Menurut Ketut, tersangka adalah yakni ALW selaku Direktur Operasional tahun 2017, 2018, 2021 dan Direktur Pengembangan Usaha tahun 2019-2020 PT Timah Tbk. Dengan begitu, total tersangka dalam kasus korupsi komoditi timah yakni 14 orang, termasuk yang berkaitan dengan perkara menghalangi penyidikan atau Obstruction of Justice.
“Hingga saat ini, tim penyidik telah memeriksa total 139 orang saksi dalam perkara ini. Berdasarkan hasil pemeriksaan dan dikaitkan dengan alat bukti yang cukup, tim penyidik telah menaikkan status satu orang saksi menjadi tersangka,” jelas dia.
Posisi Kasus
Adapun secara singkat posisi kasus yang menjerat ALW yaitu pada tahun 2018, tersangka selaku Direktur Operasi PT Timah Tbk periode 2017-2018 bersama tersangka MRPT selaku Direktur Utama PT Timah Tbk dan Tersangka EE selaku Direktur Keuangan PT Timah Tbk menyadari pasokan bijih timah yang dihasilkan lebih sedikit dibandingkan dengan perusahaan smelter swasta lainnya. Hal itu diakibatkan oleh masifnya penambangan liar yang dilakukan dalam wilayah IUP PT Timah Tbk.
“Atas kondisi tersebut, tersangka ALW bersama dengan tersangka MRPT dan tersangka EE yang seharusnya melakukan penindakan terhadap kompetitor, justru menawarkan pemilik smelter untuk bekerja sama dengan membeli hasil penambangan ilegal melebihi harga standar yang ditetapkan oleh PT Timah Tbk tanpa melalui kajian terlebih dahulu,” ungkap Ketut.
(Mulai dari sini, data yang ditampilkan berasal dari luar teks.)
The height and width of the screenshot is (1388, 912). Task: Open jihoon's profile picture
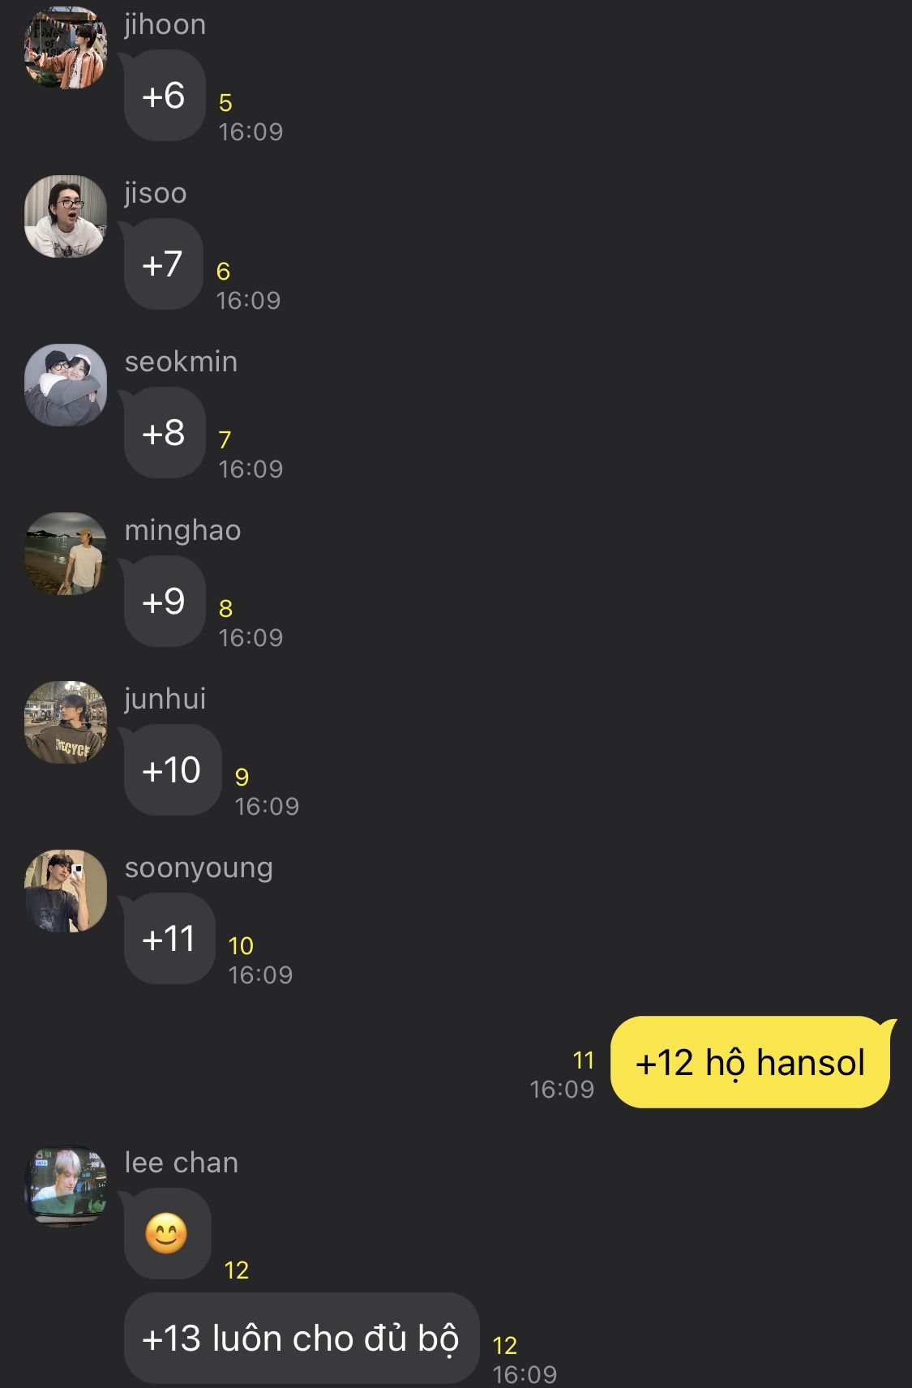pyautogui.click(x=66, y=48)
Guna melancarkan aksinya untuk mengakomodir penambangan ilegal tersebut, lanjutnya, ALW bersama dengan MRPT dan EE menyetujui untuk membuat perjanjian, seolah-olah terdapat kerja sama sewa-menyewa peralatan processing peleburan timah dengan para smelter.
“Tersangka ALW tidak dilakukan penahanan karena yang bersangkutan sedang menjalani penahanan dalam penyidikan perkara lain yang tengah diproses oleh Kejaksaan Tinggi Kepulauan Bangka Belitung,” Ketut menandaskan.
Sebelumnya, Kejaksaan Agung (Kejagung) telah menetapkan 13 tersangka dalam kasus dugaan tindak pidana korupsi dalam tata niaga komoditas timah wilayah Izin Usaha Pertambangan (IUP) PT Timah Tbk tahun 2015 sampai dengan 2022.
Para tersangka adalah Suparta (SP) selaku Dirut PT Refined Bangka, dan Reza Andriansyah (RA) selaku Direktur Business Development, RL selaku General Manager PT TIN, dan BY selaku mantan Komisaris CV VIP.
Kemudian RI selaku Direktur Utama (Dirut) PT SBS, SG alias AW selaku Pengusaha Tambang di Kota Pangkalpinang, MBG selaku Pengusaha Tambang di Kota Pangkalpinang, dan HT alias ASN selaku Direktur Utama CV VIP yang merupakan perusahaan milik tersangka TN alias AN.
Selanjutnya, MRPT alias RZ selaku Direktur Utama PT Timah tahun 2016-2021 dan EE alias EML selaku Direktur Keuangan PT Timah tahun 2017-2018, Tamron (TN) alias AN selaku Beneficial Ownership CV VIP dan PT MCM, dan Achmad Albani (AA) selaku Manager Operasional Tambang CV VIP dan PT MCM.
Sementara satu tersangka lagi masuk dalam perkara menghalangi penyidikan atau obstruction of justice, yakni Toni Tamsil (TT) yang merupakan adik dari tersangka Tamron. Dari tangannya, penyidik menyita satu unit mobil Porsche, satu unit mobil Suzuki Swift, dan uang tunai sebesar Rp1.074.346.700.